Just in time for the holiday season, I’m bringing out one of the most heart-tugging Christmas miracle stories I’ve ever written. It was originally published in December 2005, titled, FEELS LIKE HOME, and was part of the Oklahoma All-Girl Brands (a spinoff of the Texas Brand series of the mid-to-late-90’s.) A few weeks after this book’s release, my mom passed away. I’d been nursing her through pancreatic cancer during the writing of this novel. As I re-read it in preparation for its re-release, I realized I was not at my creative best at that time. The suspense plot had some holes and took up too much of the book’s focus, while the mother and father and child relationships and the meaning of the holiday season, took up too little. The sex and the violence were far too graphic, I thought. They didn’t fit the deep emotion and sacred nature of the story.
So instead of just checking for typos and uploading as I’ve done with some of the my other backlist titles, I gave this one a total re-write. It’s deeper now. Softer. Truer to the kind of story I think it was meant to be, the kind you watch on the Hallmark Channel during holiday movie marathons. Heartwarming and so deeply moving that you’ll shed tears of joy as you read it.
Re-working this novel made me re-examine where it was coming from inside me. As my mother was dying, I was writing about a little boy who didn’t have a mother. (That he knew of. In fact, he did have a mother, a drug addicted one who’d never wanted him.) But to Tyler’s knowledge, he had no mother, and that’s the only thing he wanted for Christmas. His dad, Jimmy Corona, was determined to find him one. A good girl, who’d love his little boy the way he deserved to be loved. He’d treat her like gold, he vowed. But he would never give his own heart again. Jimmy’s own mom died of cancer. He nursed her through her illness at the age of 11.

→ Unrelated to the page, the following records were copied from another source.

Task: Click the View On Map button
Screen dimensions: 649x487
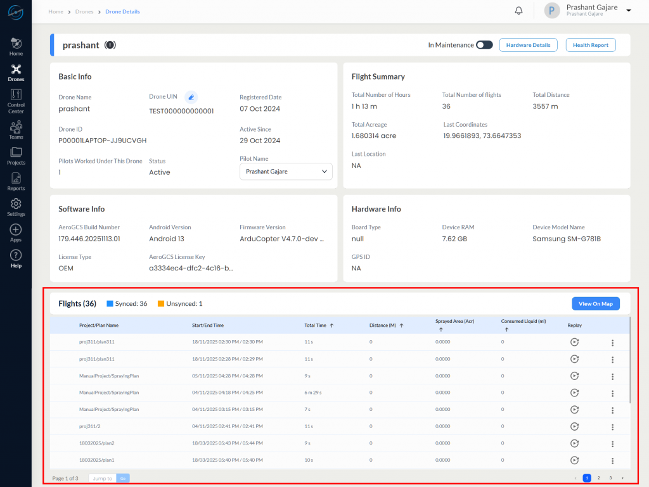Action: point(595,303)
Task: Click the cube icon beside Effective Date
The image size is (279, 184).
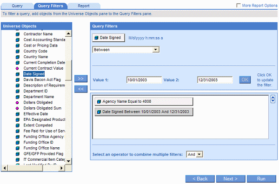Action: 18,114
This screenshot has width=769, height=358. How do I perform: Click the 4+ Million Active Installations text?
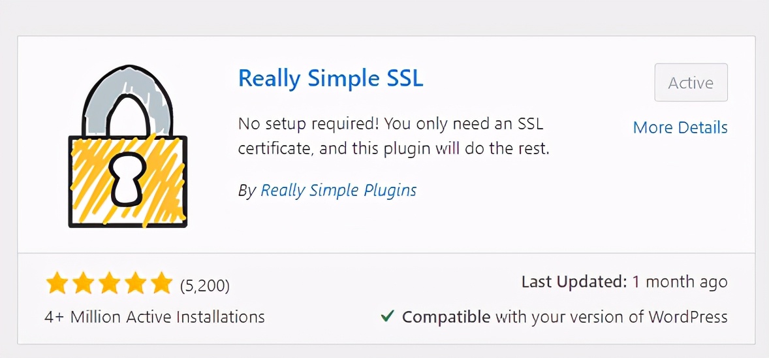point(155,317)
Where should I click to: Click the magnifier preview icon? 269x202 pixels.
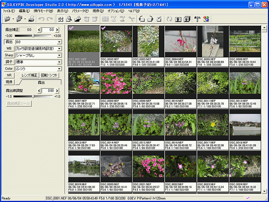[x=69, y=19]
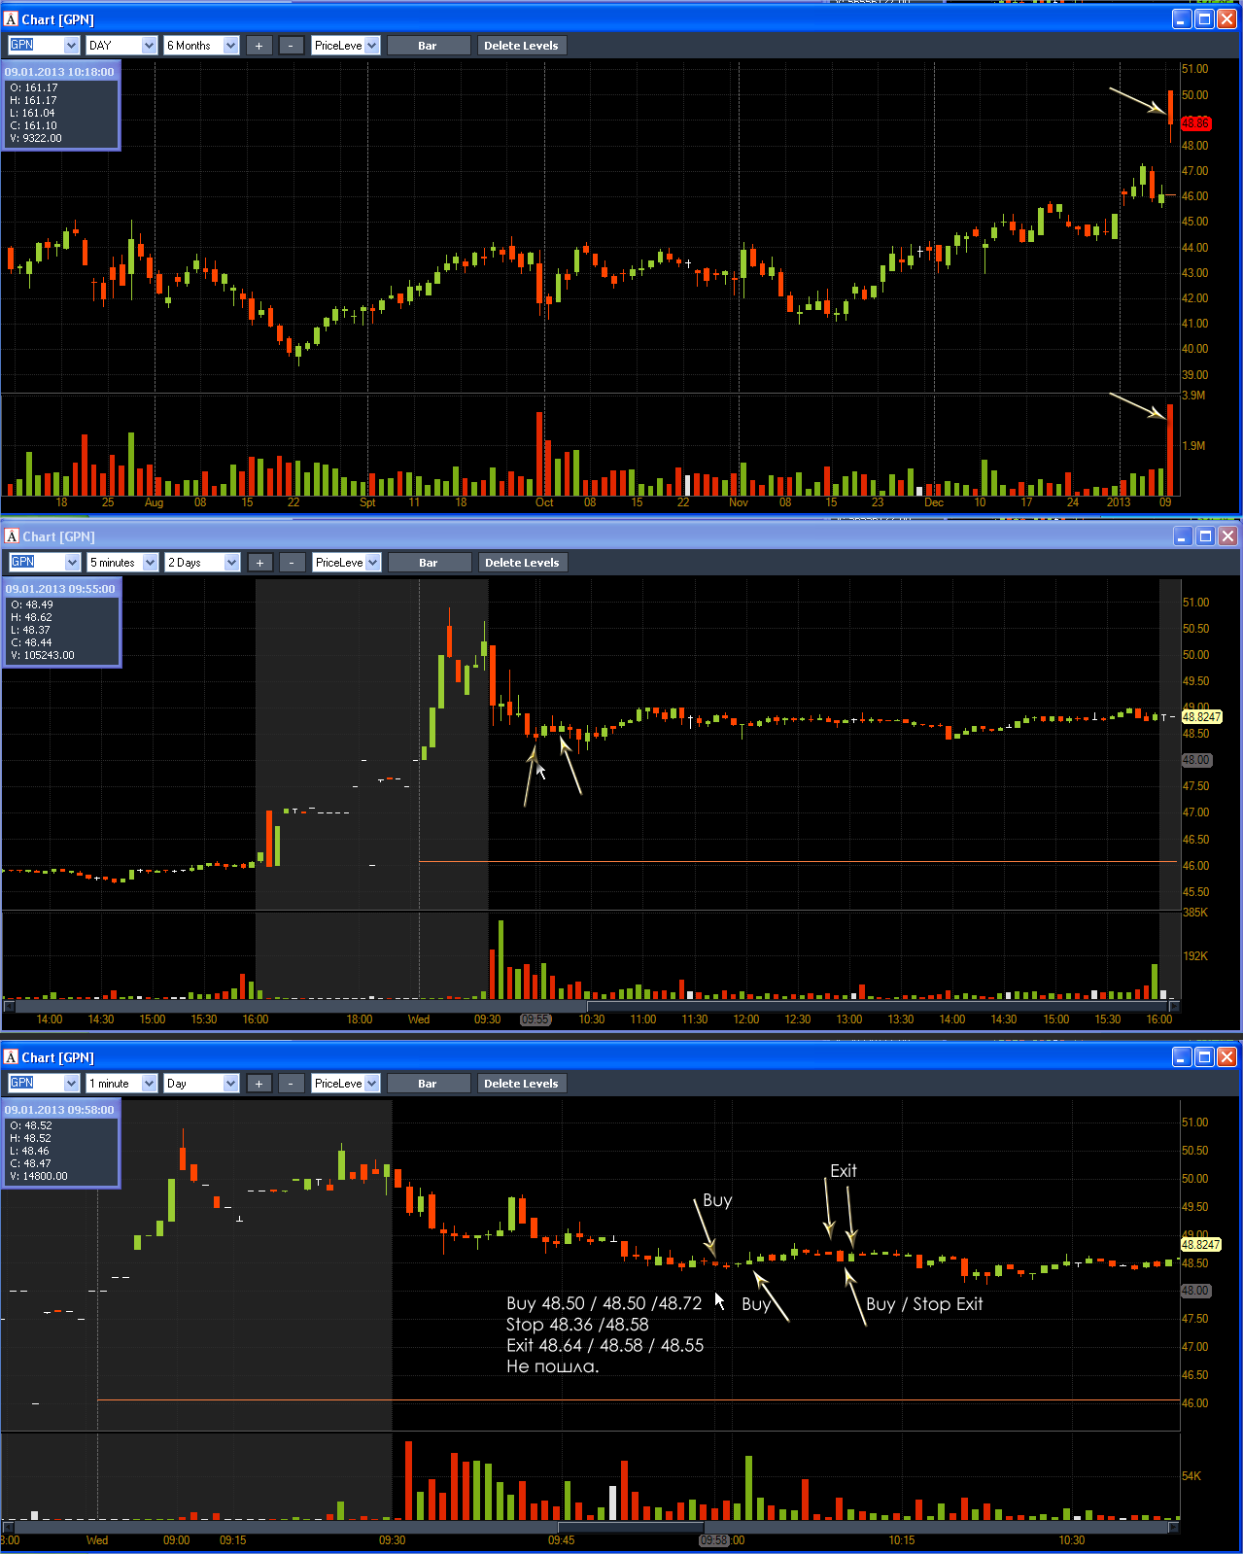
Task: Click the plus button on the 5-minute chart
Action: pyautogui.click(x=259, y=563)
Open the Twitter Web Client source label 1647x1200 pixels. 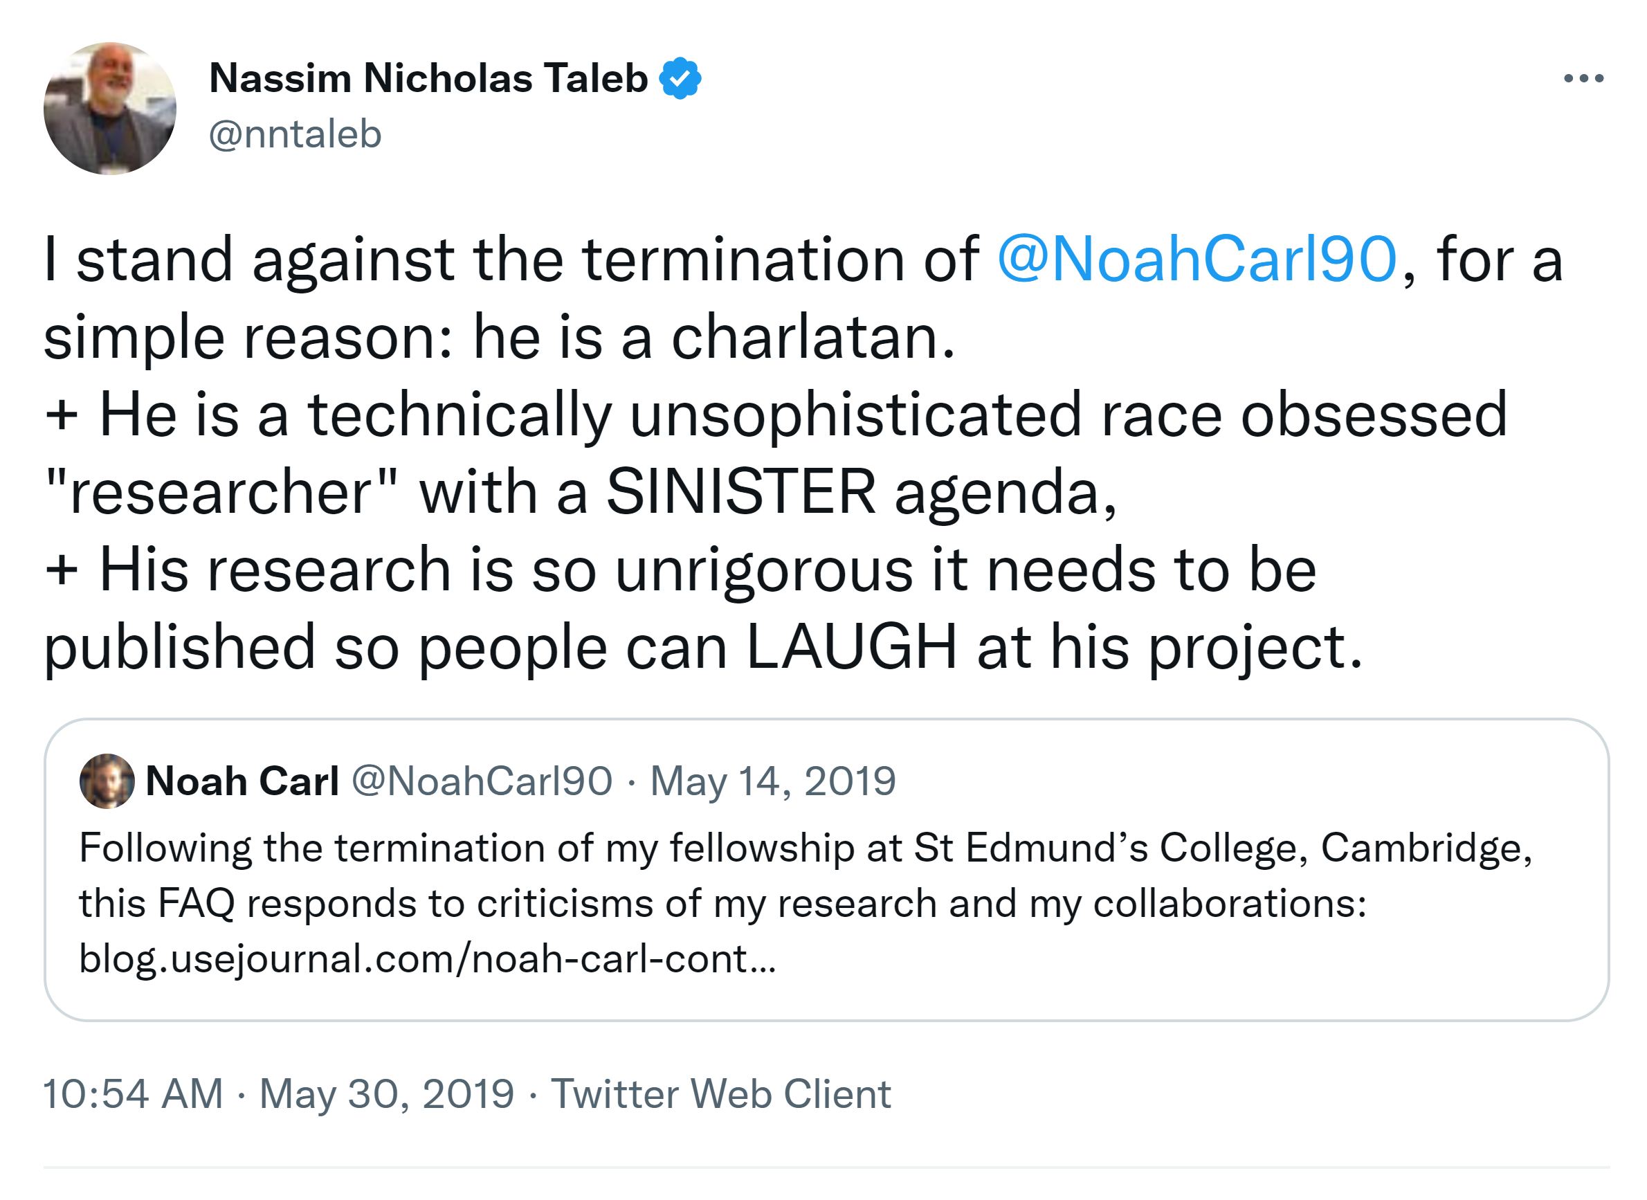point(720,1094)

In hindsight, I think my journey in this novel was about really examining the good mother young Tyler wanted, the bad mother he had, the mother his own dad had loved and lost, just every angle of mothers and their children. Of losing them, and of finding them, and of life and death. It’s also about the truly wondrous magic of Christmas, which my mom always believed in (and so do I) and the ultimate healing power of love.
I think I had to write my way through mom’s illness, but at the time, even though I was trying, I was skating across the surface. This time, I dove down into the depths, seeing things much more clearly through the goggles of 8 years’ time.
This is the kind of story I love best at holiday time. I hope you’ll enjoy it too.